Monday, August 23, 2010

The Wrong Question

Starting to take note of what's in the UK media again, in readiness for re-entry into things political. We're back in the House of Commons two weeks tomorrow. And the story that's caught my eye today has been the re-emergence of the suicide of Dr David Kelly, the scientist who was thought to have leaked sensitive information to the BBC during the build-up to the Iraq War. But the reports are about the wrong aspect of the issue. I suspect that Tony Blair will be quite pleased with today's coverage, which seems to be about whether Dr Kelly committed suicide or was murdered.

Well yes, if there is some doubt about how this quiet family man died, there ought to be an inquiry, but its not the biggest question relating to his death. There's never been any reason to think that Dr Kelly did not commit suicide - but there's been plenty of speculation about the direct role that the then Prime Minister of Britain, Tony Blair played in the release of his name to the press pack and to the Committee of MPs who tore this rather shy man to shreds. This is far and away the most likely cause of death. Over the last few days, I've read Andrew Rawnsley's book, The End of the Party, which has catapulted this question back into my mind. I do not think we should ever forget the 'dodgy dossier' or the vile way Dr Kelly's name was made public. We should not forget when our Government behaves disgracefully. It helps to stop such things happening again.


Ex-CH guy said...

There seems to be a flood of contradictions. For example, what role, if any, "Tony Blair played in the release of his name to the press pack and to the Committee of MPs who tore this rather shy man to shreds."

His name was going to be known regardless since his appearance before the "Committee of MPs" was not in camera.

As to Dr. Kelly being a "shy man" - hey, he was UK's expert on WMDs - so this makes no sense. His appearance was no more disturbing than anyone facing 'cross' on the witness stand.

Dr.

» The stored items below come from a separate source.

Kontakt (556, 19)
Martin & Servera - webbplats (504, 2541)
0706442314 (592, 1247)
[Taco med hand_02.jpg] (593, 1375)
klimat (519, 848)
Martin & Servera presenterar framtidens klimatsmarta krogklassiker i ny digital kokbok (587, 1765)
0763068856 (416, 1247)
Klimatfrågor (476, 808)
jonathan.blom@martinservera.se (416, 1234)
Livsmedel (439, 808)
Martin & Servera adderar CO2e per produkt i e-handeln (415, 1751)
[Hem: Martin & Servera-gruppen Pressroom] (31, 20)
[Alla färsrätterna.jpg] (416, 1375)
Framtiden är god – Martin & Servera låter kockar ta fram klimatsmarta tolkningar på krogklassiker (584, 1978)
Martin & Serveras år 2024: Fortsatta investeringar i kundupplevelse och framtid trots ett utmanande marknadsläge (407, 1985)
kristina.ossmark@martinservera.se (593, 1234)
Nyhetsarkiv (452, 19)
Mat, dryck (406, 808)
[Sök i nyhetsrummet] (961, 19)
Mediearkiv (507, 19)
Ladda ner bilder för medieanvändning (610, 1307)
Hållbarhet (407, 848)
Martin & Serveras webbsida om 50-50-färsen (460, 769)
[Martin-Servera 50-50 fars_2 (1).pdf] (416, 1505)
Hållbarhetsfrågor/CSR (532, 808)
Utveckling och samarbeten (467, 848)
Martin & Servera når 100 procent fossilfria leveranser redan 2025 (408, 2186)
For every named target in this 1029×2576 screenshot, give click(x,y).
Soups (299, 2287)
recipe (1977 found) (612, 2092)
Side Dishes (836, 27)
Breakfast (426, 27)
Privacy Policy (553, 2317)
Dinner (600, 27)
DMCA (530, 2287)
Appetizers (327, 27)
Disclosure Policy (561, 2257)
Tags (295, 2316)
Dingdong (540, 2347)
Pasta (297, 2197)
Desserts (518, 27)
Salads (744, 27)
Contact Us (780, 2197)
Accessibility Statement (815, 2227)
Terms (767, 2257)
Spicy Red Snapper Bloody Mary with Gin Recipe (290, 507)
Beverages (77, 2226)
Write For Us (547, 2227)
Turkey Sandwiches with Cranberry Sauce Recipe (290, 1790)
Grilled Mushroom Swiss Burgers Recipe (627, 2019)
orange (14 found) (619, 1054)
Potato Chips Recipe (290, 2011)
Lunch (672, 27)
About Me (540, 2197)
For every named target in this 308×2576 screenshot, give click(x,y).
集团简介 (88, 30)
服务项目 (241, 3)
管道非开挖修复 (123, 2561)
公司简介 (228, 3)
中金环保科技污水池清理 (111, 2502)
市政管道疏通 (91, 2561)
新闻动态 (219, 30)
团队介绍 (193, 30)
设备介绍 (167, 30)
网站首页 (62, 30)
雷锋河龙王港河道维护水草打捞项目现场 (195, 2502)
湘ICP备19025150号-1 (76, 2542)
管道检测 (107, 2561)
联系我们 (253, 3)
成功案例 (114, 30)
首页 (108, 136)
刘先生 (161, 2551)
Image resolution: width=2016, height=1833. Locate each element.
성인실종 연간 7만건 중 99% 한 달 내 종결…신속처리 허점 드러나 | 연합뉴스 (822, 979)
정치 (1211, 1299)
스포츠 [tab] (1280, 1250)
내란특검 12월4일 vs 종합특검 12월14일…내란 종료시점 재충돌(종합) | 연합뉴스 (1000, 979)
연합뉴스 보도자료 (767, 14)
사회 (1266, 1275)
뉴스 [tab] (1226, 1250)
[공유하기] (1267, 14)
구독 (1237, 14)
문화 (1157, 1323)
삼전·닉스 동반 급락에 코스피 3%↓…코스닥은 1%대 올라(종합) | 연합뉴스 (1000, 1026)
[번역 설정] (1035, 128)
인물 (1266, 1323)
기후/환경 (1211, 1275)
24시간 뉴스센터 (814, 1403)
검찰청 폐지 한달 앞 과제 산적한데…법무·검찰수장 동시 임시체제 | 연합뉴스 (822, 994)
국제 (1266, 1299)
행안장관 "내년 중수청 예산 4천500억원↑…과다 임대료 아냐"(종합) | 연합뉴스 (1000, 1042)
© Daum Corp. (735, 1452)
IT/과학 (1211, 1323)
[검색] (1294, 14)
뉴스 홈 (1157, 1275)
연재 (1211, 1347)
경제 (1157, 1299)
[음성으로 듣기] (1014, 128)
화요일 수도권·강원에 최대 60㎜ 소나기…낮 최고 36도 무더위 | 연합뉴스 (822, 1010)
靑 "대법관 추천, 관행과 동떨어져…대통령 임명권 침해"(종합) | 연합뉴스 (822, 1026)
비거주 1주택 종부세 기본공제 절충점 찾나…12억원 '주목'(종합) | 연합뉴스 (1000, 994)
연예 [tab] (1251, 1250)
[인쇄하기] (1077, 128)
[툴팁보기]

Kelly played with the big dogs - so I don't see the connection/rational between him being allegedly 'shy' and him later being found dead.

To my mind there are some missing facts or background. Did someone tell Dr. Kelly that his government pension was in jeopardy or that he might face an internal investigation that might put his pension in jeopardy? These kinds of things might be the missing ‘rational’ – under such pressure he might have thought it better he was dead than his wife and dependents face a life without a decent future income. Dead and his wife would get it. Alive and maybe he could lose it – or he might think he could lose it. Didn’t Dr. Shipman commit suicide to ensure his wife got his pension? The CEO of Enron had a massive heart attack – tragic for his loved ones, but he died before he went to trial, which had certain benefits for his family.

Dr. Kelly must have been a deeply calculating man – his training would force his mind to think logically. If he really thought his pension (and by default his family’s financial future) was at risk, then maybe he weighed that up in his mind and committed suicide. As bad as it looked his family would have a good income for years to come. I am inclined to think that was the kind of 'logic' running through his mind. As you say Glyn, Dr. Kelly was a "quiet family man" - and maybe he made the decision for his family's sake.

Perhaps he did speak to the press when he was not authorized to do so and feared investigation and possible loss of his pension. My understanding though is that Dr. Kelly believed the then leader of Iraq did harbor WMDs, particularly biological WMDs and was hiding them. Saddam certainly retained the capability to quickly manufacturing both chemical and biological weapons. He had made then before (not his personally, but his scientists/chemical engineers did) and ‘he’ retained that know-how; specifically, nerve and biological agents. His people knew, for example, how to make blistering agents, nerve gas, and ultrafine anthrax spores, and had mastered the technique of aerial delivery of chemical nerve agents.

Glyn Davies said...

Its probably true that David Kelly's name would have emerged in time. When he spoke with Andrew Gilligan, he was entering a pool full of crocodiles. Despite this, I do not think its acceptable that our Prime Minister and his former Director of Communications should be orchestrating a devious way of making his name public, simply to save their own skins - if that is what actually happened. For what its worth, I thought the behaviour of the investigating MPs was shameful. At least one of them behaved like a playground bully, rather than a forensic questioner. Like a lot of other people, I just do not believe we have had a full genuine inquiry into Dr Kelly's death (suicide).